> _Okuma Metni_:
Oysa babanın asıl gücü, modası geçen bu otoriter rolde değil, çok daha derin ve köklü bir görevde saklıdır.
Eşitlikçi anlayışla rollerin iç içe geçmesi şüphesiz bir zenginliktir ve eski ataerkil düzenin yıkılması bir gerekliliktir. Ancak babanın üstlendiği bazı temel, arketipsel görevler vardır ki hiçbir toplumsal dönüşüm onun yerini tam olarak dolduramaz. Baba, ailenin o korunaklı, sevgi dolu ve duygusal iç dünyasını, dışarının kurallı, rekabetçi ve bazen acımasız gerçekliğine bağlayan köprüdür. O, çocuğa sadece sevilmeyi değil, aynı zamanda düşmeyi ve kalkmayı, sınırları ve sorumluluğu, cesareti ve eylemlerinin sonuçlarıyla yüzleşmeyi öğreten ilk öğretmendir. O, bisikletin arkasındaki destek tekerleklerini çıkaran, "hadi yaparsın" diyerek denize iten, kontrollü bir başarısızlığa izin vererek gerçek hayatın daha büyük başarısızlıklarına karşı evladını aşılayandır. Onun bu "yapılandırıcı" sevgisi, oyun sahasının çizgilerini çizer, böylece çocuk o çizgiler içinde nasıl özgürce ve güvenle oynayacağını öğrenir.


Bu rol, cinsiyetçi bir iş bölümünden çok öte, ailenin ve bireyin ruhsal mimarisindeki bir temel taşıdır. Anne, şefkatin ve koşulsuz sevginin limanıysa; baba, o limandan ayrılıp dalgalı denizlere açılma cesaretini veren, ufku gösteren kaptandır. Onun varlığı, en kaotik anlarda bile bilinçaltımızda fısıldayan o sarsılmaz güvencedir: “Ne olursa olsun, en kötü senaryoda bile, arkanda duran bir güç var.” Bu, parayla, statüyle veya modern unvanlarla satın alınamayacak, bir ömür boyu bize eşlik edecek psikolojik bir mirastır. İşte bu temel direği çektiğinizde, geriye ne kadar güçlü, eğitimli ve başarılı bireyler kalırsa kalsın, yapının temelinde her zaman bir boşluk ve nedensiz bir güvensizlik hissedilir.


     İşte bu temel direk olma görevinin omuzlarına bindirdiği görünmez yük, o sustuğu çığlıkların ve içe akan gözyaşlarının asıl sebebidir. Bütün mesele, tam da o sessiz çığlıkta gizlidir: "Erkeğin kolu kırılır, yeni kalbine batar." Kendi dertlerini, iş yerindeki stresi, gelecek kaygısını bir yük gibi sırtında taşırken, üzerine bir de ailesinin her bir ferdinin yükünü alır ama asla "yoruldum" demez. Diyemez. Çünkü o, kendisine oynanması için verilen rolü terk etmeyi, en yakınlarına ihanet etmekle eşdeğer görür.

> _Görev_:
Babanın aile içindeki rolünü anlatan okuma metninin devamını, son cümleden sonrasını yazın. Buradaki verilerin okuma metniyle hiçbir ilgisi yoktur.

> _Veri Kümesi_:
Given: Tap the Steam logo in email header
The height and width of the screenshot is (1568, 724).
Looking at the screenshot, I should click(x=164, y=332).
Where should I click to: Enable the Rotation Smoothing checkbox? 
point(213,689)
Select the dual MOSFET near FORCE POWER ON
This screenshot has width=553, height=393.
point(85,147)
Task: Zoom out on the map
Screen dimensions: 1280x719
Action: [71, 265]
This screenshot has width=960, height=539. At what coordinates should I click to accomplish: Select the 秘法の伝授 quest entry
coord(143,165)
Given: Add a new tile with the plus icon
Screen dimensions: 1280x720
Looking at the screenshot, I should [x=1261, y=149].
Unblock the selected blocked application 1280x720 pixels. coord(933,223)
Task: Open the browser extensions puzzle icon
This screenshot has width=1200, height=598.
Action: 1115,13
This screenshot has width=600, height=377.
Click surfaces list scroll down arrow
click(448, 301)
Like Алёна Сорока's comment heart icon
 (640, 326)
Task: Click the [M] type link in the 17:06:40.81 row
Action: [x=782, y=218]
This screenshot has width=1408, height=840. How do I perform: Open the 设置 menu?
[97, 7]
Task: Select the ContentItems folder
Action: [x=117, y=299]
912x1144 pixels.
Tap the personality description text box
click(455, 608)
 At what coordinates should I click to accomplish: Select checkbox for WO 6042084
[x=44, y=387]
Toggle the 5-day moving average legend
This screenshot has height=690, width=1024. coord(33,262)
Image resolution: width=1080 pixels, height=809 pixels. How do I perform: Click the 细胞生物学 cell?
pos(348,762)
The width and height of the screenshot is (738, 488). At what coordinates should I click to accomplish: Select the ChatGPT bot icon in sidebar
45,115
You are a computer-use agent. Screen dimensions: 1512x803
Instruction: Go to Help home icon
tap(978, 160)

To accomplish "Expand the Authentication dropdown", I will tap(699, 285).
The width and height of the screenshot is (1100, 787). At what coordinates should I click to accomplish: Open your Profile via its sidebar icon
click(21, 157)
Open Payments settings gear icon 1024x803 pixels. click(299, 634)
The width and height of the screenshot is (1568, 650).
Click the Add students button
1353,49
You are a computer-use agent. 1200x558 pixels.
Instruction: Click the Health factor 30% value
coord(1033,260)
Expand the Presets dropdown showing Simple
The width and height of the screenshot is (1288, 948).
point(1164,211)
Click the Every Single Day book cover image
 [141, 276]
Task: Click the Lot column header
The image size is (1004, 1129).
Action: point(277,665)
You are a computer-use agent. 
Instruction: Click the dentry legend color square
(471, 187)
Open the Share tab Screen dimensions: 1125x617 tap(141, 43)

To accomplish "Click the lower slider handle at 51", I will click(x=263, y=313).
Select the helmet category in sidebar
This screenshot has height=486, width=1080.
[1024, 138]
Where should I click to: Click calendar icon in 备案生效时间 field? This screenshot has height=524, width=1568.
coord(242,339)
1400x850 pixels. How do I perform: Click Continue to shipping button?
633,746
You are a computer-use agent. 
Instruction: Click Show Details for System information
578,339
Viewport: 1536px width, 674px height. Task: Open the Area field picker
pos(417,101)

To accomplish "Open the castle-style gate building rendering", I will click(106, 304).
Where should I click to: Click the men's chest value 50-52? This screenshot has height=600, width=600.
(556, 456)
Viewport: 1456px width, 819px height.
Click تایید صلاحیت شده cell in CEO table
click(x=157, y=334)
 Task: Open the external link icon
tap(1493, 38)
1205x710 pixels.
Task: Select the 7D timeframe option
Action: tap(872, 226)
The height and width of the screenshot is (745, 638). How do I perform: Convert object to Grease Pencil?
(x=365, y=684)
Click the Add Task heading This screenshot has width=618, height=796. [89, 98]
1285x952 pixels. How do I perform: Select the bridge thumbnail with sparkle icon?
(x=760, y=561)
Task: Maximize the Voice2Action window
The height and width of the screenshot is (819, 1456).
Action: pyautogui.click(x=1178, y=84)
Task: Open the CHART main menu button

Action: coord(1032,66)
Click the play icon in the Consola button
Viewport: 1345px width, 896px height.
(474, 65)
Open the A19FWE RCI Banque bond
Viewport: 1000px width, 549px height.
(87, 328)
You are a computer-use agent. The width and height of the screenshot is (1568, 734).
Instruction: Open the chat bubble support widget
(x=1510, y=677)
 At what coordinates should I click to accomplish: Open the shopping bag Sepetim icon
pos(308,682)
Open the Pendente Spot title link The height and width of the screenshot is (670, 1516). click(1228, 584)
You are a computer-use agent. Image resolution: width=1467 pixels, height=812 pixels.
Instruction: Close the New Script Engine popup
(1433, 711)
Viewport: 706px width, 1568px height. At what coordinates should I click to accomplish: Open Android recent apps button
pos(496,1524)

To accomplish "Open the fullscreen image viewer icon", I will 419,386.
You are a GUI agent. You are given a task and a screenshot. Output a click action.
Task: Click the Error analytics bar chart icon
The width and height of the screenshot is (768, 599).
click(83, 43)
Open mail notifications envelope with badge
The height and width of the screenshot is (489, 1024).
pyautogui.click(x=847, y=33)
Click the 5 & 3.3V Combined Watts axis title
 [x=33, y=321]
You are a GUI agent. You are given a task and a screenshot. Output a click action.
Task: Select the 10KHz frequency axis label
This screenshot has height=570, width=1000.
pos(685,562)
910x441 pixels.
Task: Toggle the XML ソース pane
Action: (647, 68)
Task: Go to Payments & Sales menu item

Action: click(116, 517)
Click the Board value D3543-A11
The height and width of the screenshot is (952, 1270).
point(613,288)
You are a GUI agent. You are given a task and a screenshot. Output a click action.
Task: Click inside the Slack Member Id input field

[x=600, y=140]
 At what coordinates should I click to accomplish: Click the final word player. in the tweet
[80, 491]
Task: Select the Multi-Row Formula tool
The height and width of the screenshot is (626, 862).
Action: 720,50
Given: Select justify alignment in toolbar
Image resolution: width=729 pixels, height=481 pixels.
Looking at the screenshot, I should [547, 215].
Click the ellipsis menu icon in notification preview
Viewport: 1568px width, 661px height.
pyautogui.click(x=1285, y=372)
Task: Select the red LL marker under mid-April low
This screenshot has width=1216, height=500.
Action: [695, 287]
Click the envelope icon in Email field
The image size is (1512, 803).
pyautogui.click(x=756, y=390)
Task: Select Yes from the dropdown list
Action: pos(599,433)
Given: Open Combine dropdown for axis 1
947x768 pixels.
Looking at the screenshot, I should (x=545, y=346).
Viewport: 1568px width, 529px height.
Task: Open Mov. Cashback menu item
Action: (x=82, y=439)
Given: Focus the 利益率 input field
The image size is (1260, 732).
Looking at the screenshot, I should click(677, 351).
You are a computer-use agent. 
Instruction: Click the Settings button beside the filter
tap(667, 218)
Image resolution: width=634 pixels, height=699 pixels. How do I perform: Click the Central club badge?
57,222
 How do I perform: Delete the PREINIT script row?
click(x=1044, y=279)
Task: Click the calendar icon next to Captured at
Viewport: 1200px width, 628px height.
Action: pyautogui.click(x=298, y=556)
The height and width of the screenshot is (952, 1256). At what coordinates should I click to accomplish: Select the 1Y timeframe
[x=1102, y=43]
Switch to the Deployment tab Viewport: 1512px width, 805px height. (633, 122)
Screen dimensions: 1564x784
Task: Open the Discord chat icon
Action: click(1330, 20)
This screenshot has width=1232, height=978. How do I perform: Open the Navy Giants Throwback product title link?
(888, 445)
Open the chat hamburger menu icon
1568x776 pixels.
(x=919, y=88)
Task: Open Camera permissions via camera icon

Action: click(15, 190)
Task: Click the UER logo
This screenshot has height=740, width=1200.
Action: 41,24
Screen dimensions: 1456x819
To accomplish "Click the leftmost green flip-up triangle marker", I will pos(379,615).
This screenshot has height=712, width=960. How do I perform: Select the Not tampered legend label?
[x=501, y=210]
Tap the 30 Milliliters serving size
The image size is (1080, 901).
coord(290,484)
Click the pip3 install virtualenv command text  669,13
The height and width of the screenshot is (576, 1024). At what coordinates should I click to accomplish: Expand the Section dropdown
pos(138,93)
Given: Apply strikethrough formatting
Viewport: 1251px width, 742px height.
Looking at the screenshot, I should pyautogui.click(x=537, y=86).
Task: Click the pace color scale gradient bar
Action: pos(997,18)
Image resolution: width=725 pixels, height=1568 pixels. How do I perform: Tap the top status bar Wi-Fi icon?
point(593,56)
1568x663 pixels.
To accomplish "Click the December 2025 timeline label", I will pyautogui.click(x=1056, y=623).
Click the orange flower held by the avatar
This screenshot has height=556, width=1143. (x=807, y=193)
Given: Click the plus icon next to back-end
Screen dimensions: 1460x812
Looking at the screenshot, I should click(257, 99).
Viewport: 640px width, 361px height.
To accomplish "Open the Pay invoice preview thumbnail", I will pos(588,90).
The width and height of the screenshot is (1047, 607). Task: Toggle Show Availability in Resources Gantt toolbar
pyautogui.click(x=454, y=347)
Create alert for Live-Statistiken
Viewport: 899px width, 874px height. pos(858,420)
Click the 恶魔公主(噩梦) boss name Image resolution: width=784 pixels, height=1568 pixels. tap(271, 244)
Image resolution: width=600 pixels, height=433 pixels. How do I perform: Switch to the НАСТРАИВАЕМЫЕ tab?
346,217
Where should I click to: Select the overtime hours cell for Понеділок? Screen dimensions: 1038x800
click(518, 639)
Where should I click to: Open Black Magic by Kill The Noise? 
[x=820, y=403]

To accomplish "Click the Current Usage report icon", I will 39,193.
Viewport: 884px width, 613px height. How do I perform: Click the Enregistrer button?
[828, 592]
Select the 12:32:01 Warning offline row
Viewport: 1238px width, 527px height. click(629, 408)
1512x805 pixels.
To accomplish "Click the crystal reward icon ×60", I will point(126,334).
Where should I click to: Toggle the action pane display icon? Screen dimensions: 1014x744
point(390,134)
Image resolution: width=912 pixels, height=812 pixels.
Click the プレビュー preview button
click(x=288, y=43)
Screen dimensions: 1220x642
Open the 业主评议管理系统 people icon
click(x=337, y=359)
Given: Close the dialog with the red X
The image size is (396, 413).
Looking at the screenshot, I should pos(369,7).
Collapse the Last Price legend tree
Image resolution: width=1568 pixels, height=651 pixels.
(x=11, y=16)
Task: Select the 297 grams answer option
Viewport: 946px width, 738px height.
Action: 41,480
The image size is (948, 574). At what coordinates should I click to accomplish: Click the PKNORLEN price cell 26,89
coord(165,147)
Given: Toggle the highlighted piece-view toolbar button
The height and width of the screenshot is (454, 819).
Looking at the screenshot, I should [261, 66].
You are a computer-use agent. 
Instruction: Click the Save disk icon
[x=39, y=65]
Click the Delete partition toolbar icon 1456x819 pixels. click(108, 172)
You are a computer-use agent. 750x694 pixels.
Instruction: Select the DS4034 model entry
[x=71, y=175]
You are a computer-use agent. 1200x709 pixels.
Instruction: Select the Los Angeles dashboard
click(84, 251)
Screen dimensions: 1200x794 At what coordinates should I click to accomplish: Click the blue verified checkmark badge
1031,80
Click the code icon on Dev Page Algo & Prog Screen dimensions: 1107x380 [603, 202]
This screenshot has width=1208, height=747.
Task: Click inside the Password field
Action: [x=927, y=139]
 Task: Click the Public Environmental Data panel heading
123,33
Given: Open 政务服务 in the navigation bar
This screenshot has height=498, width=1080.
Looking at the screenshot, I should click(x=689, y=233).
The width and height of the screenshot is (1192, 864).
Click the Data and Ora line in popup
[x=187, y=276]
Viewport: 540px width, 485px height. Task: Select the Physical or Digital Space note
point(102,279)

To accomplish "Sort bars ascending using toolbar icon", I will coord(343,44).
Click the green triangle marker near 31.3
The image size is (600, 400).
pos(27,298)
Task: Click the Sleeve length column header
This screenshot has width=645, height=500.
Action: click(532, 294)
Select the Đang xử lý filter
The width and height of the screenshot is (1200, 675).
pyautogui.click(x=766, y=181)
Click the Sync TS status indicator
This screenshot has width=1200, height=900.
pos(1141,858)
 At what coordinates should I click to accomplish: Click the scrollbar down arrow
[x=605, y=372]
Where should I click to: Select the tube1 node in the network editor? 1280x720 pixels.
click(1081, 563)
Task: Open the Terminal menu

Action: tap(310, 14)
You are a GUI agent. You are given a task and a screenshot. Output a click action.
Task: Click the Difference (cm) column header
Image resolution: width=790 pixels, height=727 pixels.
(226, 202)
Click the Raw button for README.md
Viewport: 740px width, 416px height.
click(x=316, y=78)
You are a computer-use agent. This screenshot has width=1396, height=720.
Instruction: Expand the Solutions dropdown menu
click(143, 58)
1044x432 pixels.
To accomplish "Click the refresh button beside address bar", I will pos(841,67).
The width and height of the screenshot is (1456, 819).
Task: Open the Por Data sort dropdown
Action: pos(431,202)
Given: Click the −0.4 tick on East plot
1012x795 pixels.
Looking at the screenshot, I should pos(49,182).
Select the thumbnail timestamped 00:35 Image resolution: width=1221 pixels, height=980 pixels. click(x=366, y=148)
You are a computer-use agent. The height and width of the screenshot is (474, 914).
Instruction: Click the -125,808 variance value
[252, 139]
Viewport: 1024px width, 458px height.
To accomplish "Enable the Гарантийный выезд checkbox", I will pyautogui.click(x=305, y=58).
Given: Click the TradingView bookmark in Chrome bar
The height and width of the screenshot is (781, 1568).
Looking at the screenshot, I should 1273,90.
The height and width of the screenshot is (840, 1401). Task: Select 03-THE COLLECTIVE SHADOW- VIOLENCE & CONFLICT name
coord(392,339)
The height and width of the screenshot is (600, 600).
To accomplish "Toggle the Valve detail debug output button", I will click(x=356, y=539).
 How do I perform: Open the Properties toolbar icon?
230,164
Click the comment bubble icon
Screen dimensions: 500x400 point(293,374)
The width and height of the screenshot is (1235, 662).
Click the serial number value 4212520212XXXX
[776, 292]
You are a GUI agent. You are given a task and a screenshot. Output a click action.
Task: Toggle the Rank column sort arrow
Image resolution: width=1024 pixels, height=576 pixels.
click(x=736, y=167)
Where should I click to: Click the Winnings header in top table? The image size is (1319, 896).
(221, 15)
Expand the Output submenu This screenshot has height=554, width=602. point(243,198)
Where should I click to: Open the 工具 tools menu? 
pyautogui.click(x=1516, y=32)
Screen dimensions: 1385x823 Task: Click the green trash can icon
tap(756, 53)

> _Görevin Yanıtı_:
     Aslında her baba, içinde fırtınalar kopan ama yüzeyi hep durgun görünen bir göl gibidir. İçinde ne anılar, ne pişmanlıklar, ne kaçırılmış fırsatlar, ne de anlatılmayı bekleyen zaferler saklıdır. Biz ise o göle bir taş atıp dalgalanmasını izlemek, derinliklerindeki hazineleri ve enkazları görmek yerine, kıyısında durup "suyu ne kadar da sakin" demenin konforunu tercih ederiz. Çünkü o dalgaların getireceği gerçeklerle yüzleşmek zordur. "Baba, hiç korktun mu?", "Hiç 'yapamadım' dediğin oldu mu?", "Benden başka bir hayat hayal etmiş miydin?", "Bana hiç söylemediğin bir hayalin var mıydı?" gibi sorular, en pahalı hediye paketlerinden daha tehlikelidir. Açılması daha zordur. Bu soruları sormaktan korkarız, çünkü alacağımız cevaplar, o sarsılmaz kahraman imajını yıkıp yerine acıları ve zaafları olan bir insanı koyabilir. Ve biz, bir kahramanın gölgesinde yaşamaya, bir insanın sorumluluğunu almaktan daha çok alışmışızdır.
Bu Pazar, o koltuk bir gün ansızın boş kalmadan ve o anlatılmamış hikayeler sonsuza dek sessizliğe gömülmeden önce, bir çift çoraptan daha fazlasını denemeye ne dersiniz? Ona bir hediye almak yerine, bir hediye vermeyi deneyin: Değer.


     Telefonlarınızı bir kenara bırakın. Taleplerinizle değil, sadece merakınızla yanına oturun. Eski bir albümü çıkarın ve "Baba, bu günü anlatsana," deyin. Bırakın anlatsın; gençliğini, ilk aşkını, ilk hayal kırıklığını. Sadece dinleyin, yargılamadan, akıl vermeden. Sırtını sıvazlayın ve belki de hayatında hiç duymadığı, duymayı hiç beklemediği o sihirli cümleyi fısıldayın: "Biliyorum, yoruldun." O an, ona vereceğiniz en pahalı saatten, en son model telefondan daha kıymetli bir an olacaktır. Omuzlarındaki yükü alamazsınız belki, ama o yükü taşırken yalnız olmadığını hissettirebilirsiniz.


     Unutmayın, direkler de yorulur. Ve onlar yıkıldığında, altındaki herkes enkazda kalır. O direk yıkıldığında, geriye yaslanacak bir duvar değil, asla doldurulamayacak, rüzgârı hiç dinmeyen bir boşluk kalır. Bu yüzden o direğe sadece yaslanmak yerine, ara sıra yanlarında durup o görünmez yüke omuz vermeyi denemeye değer.

SİZİN DÜŞÜNCELERİNİZ?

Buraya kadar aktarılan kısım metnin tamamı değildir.